>> begin SELECTION
Expenditure on works such as these has been continued, probably, on the advice of departmental officers. I regard such advice as not unprejudiced.’ Probably in many directions we have built up officialdom and, shall I say, a circle of officials whose interest it is to continue the expenditure of Government money in certain directions in order to keep their billets. But there are many directions in which we can economize, and I hope that leathers such as these will have the keen attention of Ministers. I am confident that the pronouncement of the Ministry to hold up these works indefinitely has given a great amount of satisfaction, because this expenditure, I am sure, has caused honorable senators very much concern.
Shipbuilding has been mentioned this morning by the Minister. That is another matter which, to every thoughtful person, must be one of grave concern. The Commonwealth has been committed to the expenditure of some millions in connexion with contracts for ships, and it is already known that wooden vessels are a complete failure so far as possible future profit is concerned. Contracts have been entered into, with no time limit, for more wooden ships, and as far as I can see, when we return to normal, pre-war conditions we shall lose at least £1,000,000 as compared with the world’s post-war parity of prices. I hope that the Minister will consider what the position of the Commonwealth will be when the whole of these ships have been completed, and their cost has been ascertained. In that direction, too, I think that we ought to proceed slowly. Of course, I recognise that all that has been done has been done under war conditions, and I am not suggesting that it has not been rightly done; but I am sounding a note of warning. I do trust that the Government will not rush into further contracts at this juncture
– They have not intimated their intention of doing so.
– I am perfectly justified in sounding this note of warning. Certain acts may be very commendable in war time, but now that the world is rapidly getting back to normal conditions, the placing of any further contracts for ships should be deferred for the present.
– We want all the ships that -we can get.
– I disagree to some extent with the interjection of the honorable senator, because it assumes that we want all the ships we can get at any price.
– - Yes, at any price.
– My information is that in about twelve months we shall return to normal conditions, and that a ship, which to-day is worth £40 a ton, will then be worth not more than £20 per ton. Consequently, we shall be wise if we feel our way forward cautiously.
>> end SELECTION
TASKS AND EXERCISES:
[1] Give every sum in pounds that appears in the debate on government spending.
[2] Continue the debate on government spending from the point where it stops.
>> begin DATA EXTRACT
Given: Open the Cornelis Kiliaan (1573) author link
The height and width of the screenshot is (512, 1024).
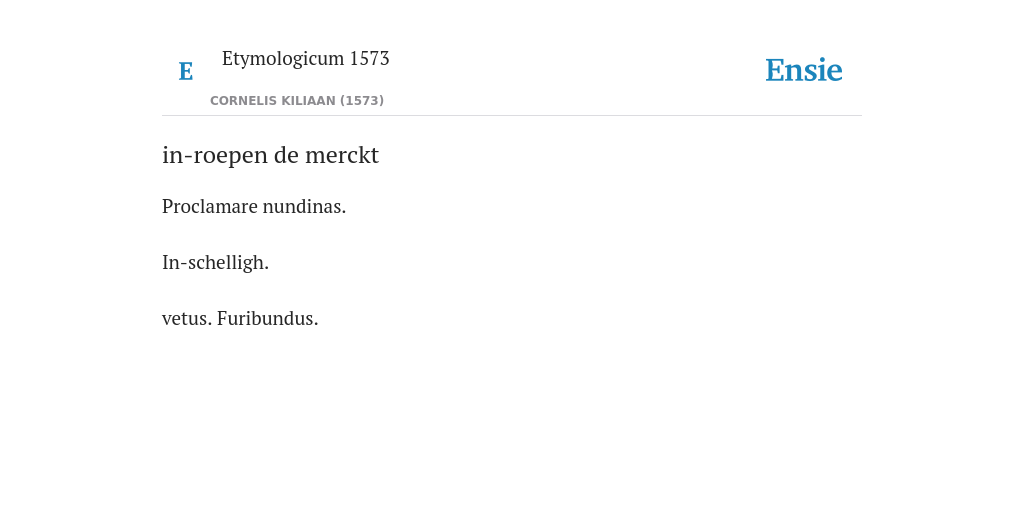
>> end DATA EXTRACT
RESPONSES BY TASK:
[1]
£1,000,000
£40 a ton
£20 per ton

[2]
Of course, I recognise the necessity for establishing the shipbuilding industry in Australia. Ten years ago I stated publicly that I should hail with the greatest satisfaction a proposal that Australia should build her own ships, in her own dockyards, out of her own iron, with her own workmen, and that she should pay for them with Australian gold.
– Ten years ago the honorable senator said that, and yet today he says, “go slow.”
– I do not wish. to be misunderstood. But this is certainly not the time to go quickly either in regard to the building of our Arsenal, the construction of our Naval Bases, or in letting contracts for the building of ships at ‘war prices. This is a most important matter to the people of Australia, and the success or failure of our efforts will largely influence them in the future.
– According to the press statements this morning, about forty new ships are to be put on the Australias trade.
– Yes, and the Government are endeavouring to cancel contracts into which they have entered foi the construction of wooden ships in America. I do not desire that Australia shall be prejudiced in the future in regard to the shipbuilding industry.
– Clearly the Government take the same view if they are seeking to cancel contracts.
– Exactly. While it may never be necessary to build our Naval Bases or our Arsenal on the lines that have been laid down, it will be necessary to establish the shipbuilding industry in Australia using our own iron ores. I do urge the Government not to be satisfied with hotch-potch contracts and temporary expedients in connexion with the launching of a few thousand extra tons in Australian waters, but to proceed with the shipbuilding scheme upon a foundation which will be successful, and which will prove lasting, not only during our time, but during that of future generations. If we mishandle the position now we shall largely prejudice for a long time our .chance of establishing the industry upon a firm foundation.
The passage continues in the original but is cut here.